**What you will do:**
[1] Which distinct DXY price levels does the Friday FX briefing give? List each figure once.
[2] Can you continue the Friday FX briefing past its last headline, on Iran and the IAEA monitoring equipment, with further key headlines for the FX market?

**Excerpt to read:**
....................

Friday Briefing: From DXY to Key FX Headlines; June 10, 2022
US Dollar Index Overview
- The DXY strengthens sharply after U.S. CPI data and touches 103.93 mark.
- The intraday high is 103.93 and low at 103.11 mark.
- A day Chart and H1 chart with triple EMA suggest bullish trend for the time being.
- Immediate hurdles are seen at 103.99 to 103.03 mark.
- A sustained close of either side on H1 chart requires for the further directions of the U.S. dollar.
Key Headlines for the FX market:
- China’s commercial hub of Shanghai will lock down millions of people for mass COVID-19 testing this weekend – just 10 days after lifting its grueling two-month lockdown – unsettling residents and raising concerns about the business impact.
- Iran dealt a near-fatal blow to chances of reviving the 2015 nuclear deal as it began removing essentially all the International Atomic Energy Agency monitoring equipment installed under the deal, IAEA chief Rafael Grossi said.

....................

**Data extract:**

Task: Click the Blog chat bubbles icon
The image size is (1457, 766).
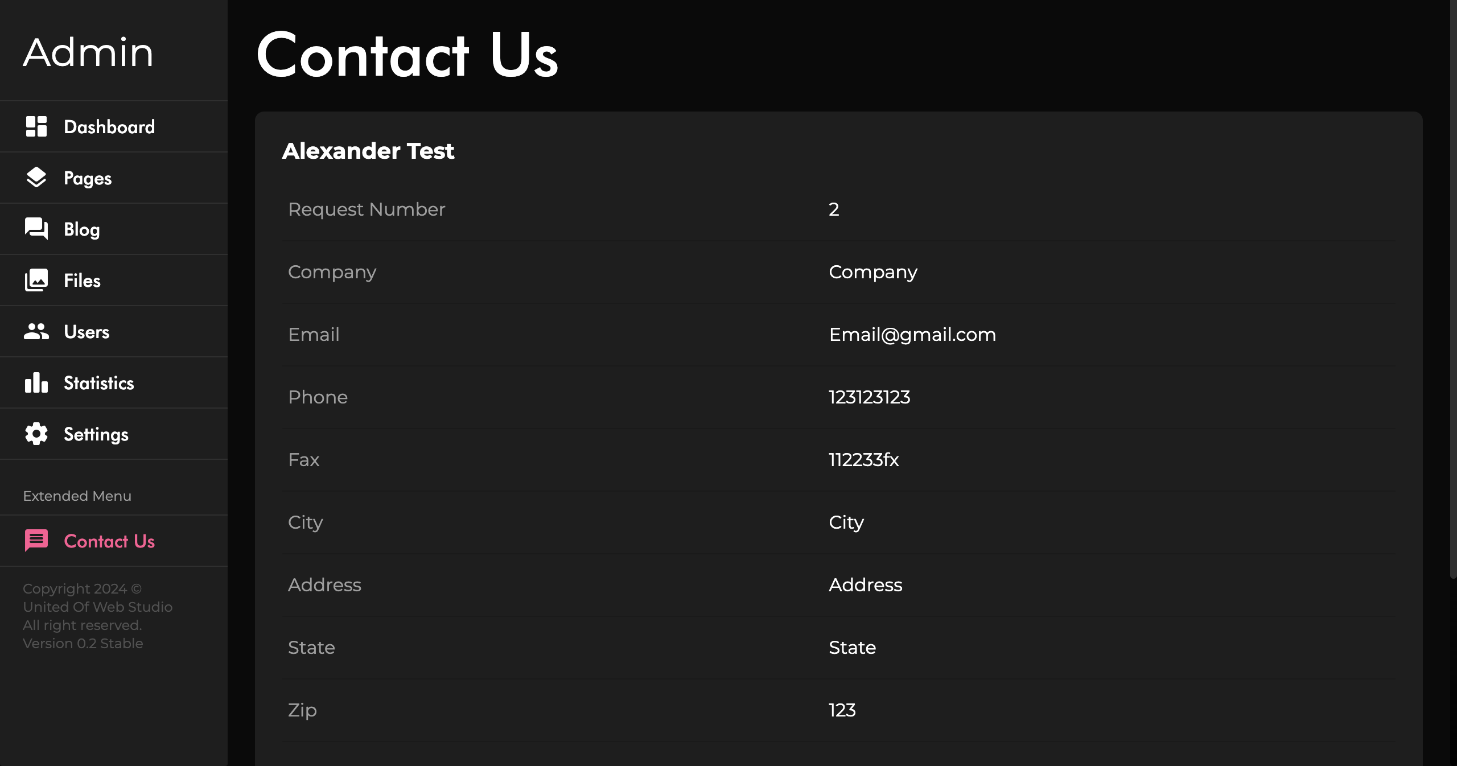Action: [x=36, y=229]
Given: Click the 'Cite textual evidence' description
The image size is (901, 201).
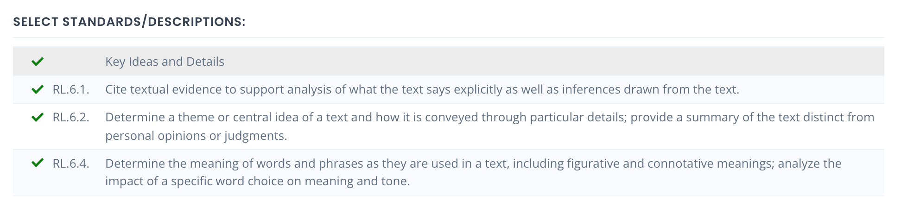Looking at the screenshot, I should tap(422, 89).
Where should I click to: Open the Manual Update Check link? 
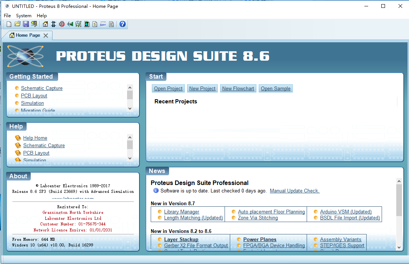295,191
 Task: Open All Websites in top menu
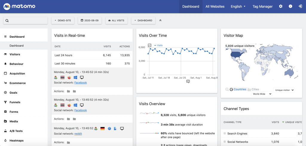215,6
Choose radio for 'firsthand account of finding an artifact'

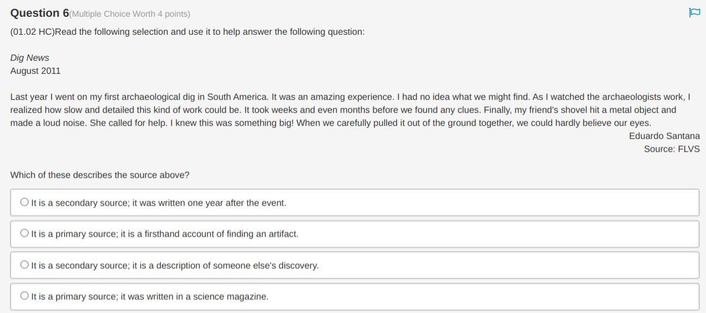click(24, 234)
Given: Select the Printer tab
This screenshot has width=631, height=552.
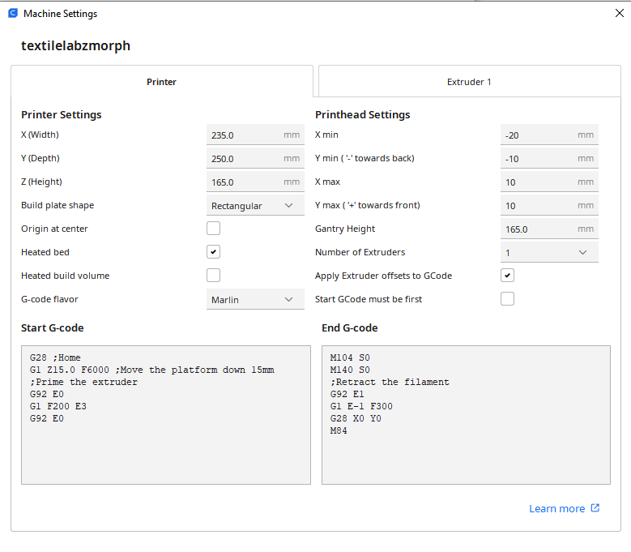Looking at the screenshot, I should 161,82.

....................

**Expected responses:**
[1] 103.93, 103.11, 103.99, 103.03

[2]
- Britain will present legislation to parliament on Monday to unilaterally revise the post-Brexit trade arrangements for Northern Ireland, raising the risk of a trade war and a new clash with Brussels.
- The U.S. Federal Reserve will hike its key interest rate by 50 basis points in June and July, with rising chances of a similar move in September, according to a Reuters poll of economists who see no pause in rate rises until next year.
- China’s factory-gate inflation cooled to its slowest pace in 14 months in May, depressed by weak demand for steel, aluminum and other key industrial commodities due to tight COVID-19 curbs and bucking the global trend of rapidly accelerating prices.
- Japan’s government and central bank said they were concerned by recent sharp falls in the yen in a rare joint statement, the strongest warning to date that Tokyo could intervene to support the currency, which has sunk to 20-year lows.
- U.S. bond funds witnessed massive outflows in the week to June 8 after a weekly inflow, as a better-than-estimated payrolls report made the case for a faster pace of interest rate hikes.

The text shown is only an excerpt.